[Short exercise]
Copy out word for word the lines from the one containing "Click line number 1563 in the editor" through the one containing "the deleted courier". Leave out the pictures.

[Working data]

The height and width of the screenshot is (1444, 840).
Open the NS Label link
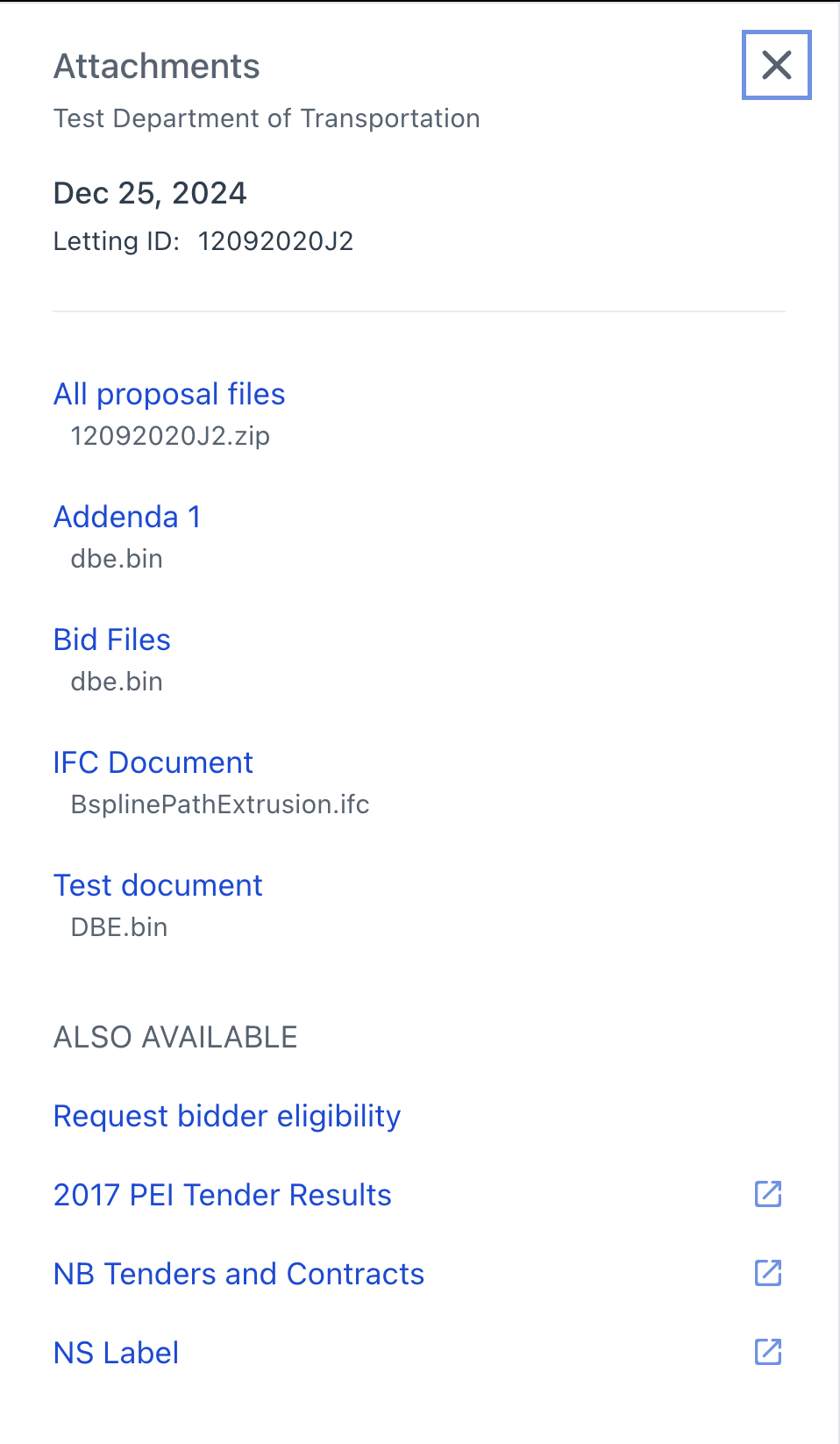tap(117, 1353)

--

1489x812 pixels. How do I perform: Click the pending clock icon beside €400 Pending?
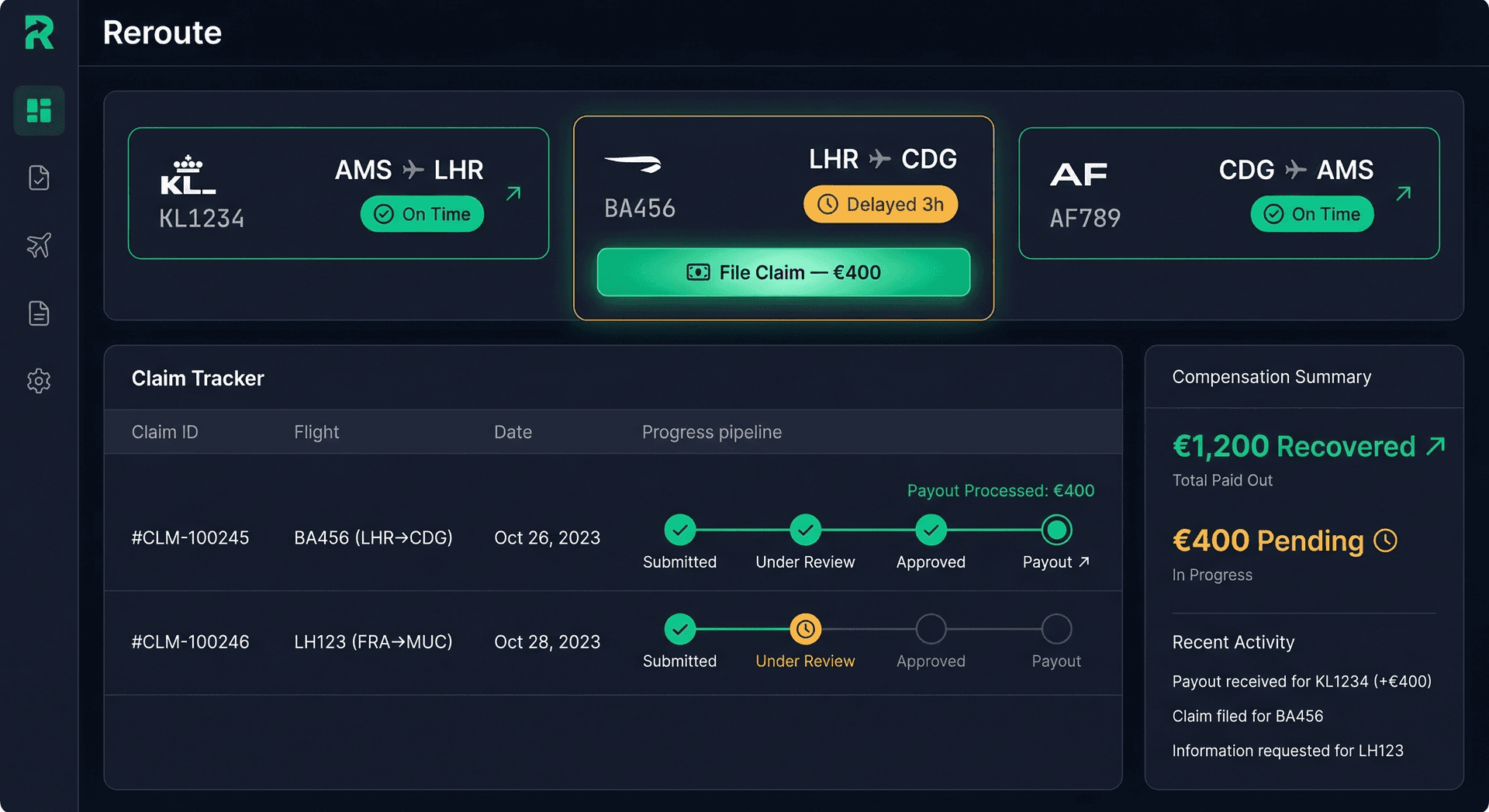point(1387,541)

...

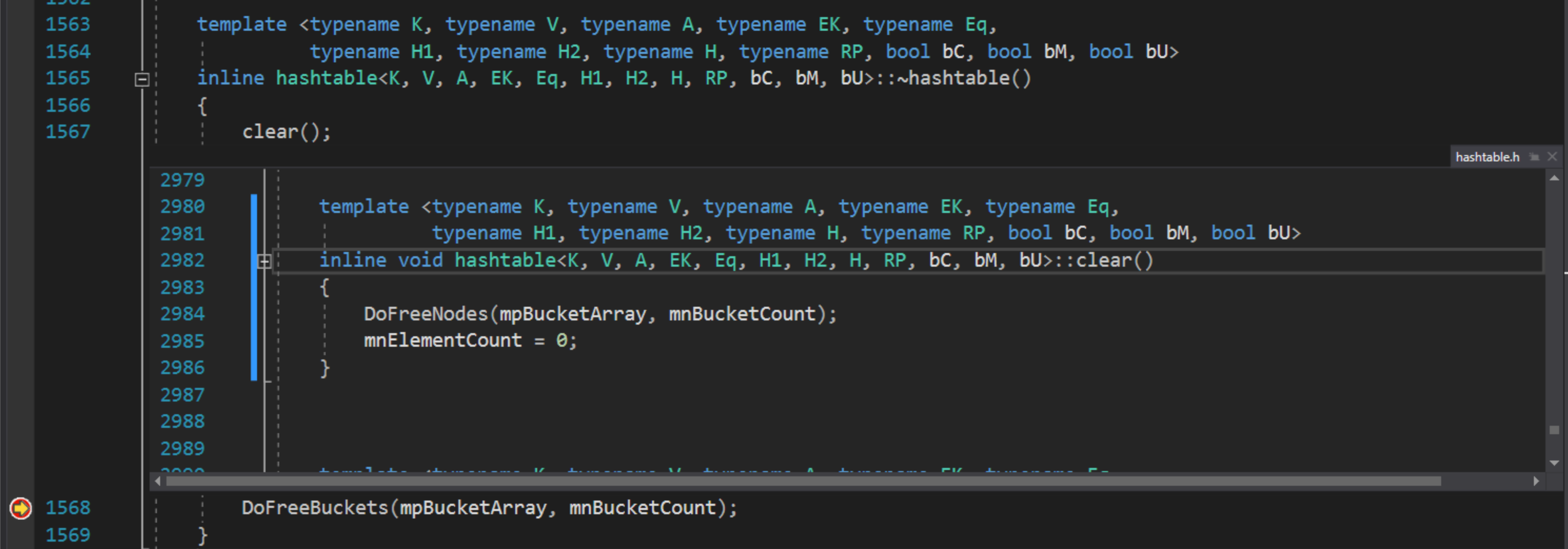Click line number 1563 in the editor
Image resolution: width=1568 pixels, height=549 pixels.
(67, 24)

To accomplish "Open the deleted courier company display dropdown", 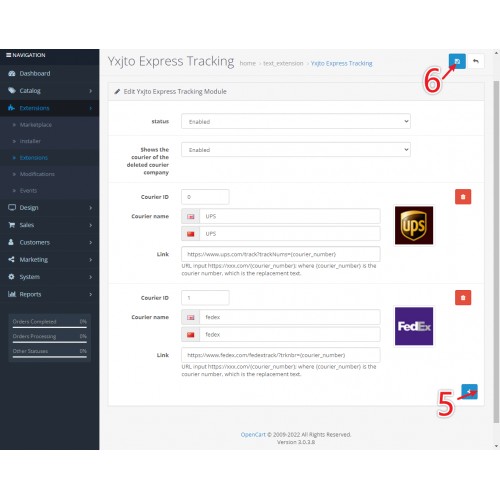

[Solution below]
Click line number 1563 in the editor
Image resolution: width=1568 pixels, height=549 pixels.
(67, 24)

To accomplish "Open the deleted courier company display dropdown", 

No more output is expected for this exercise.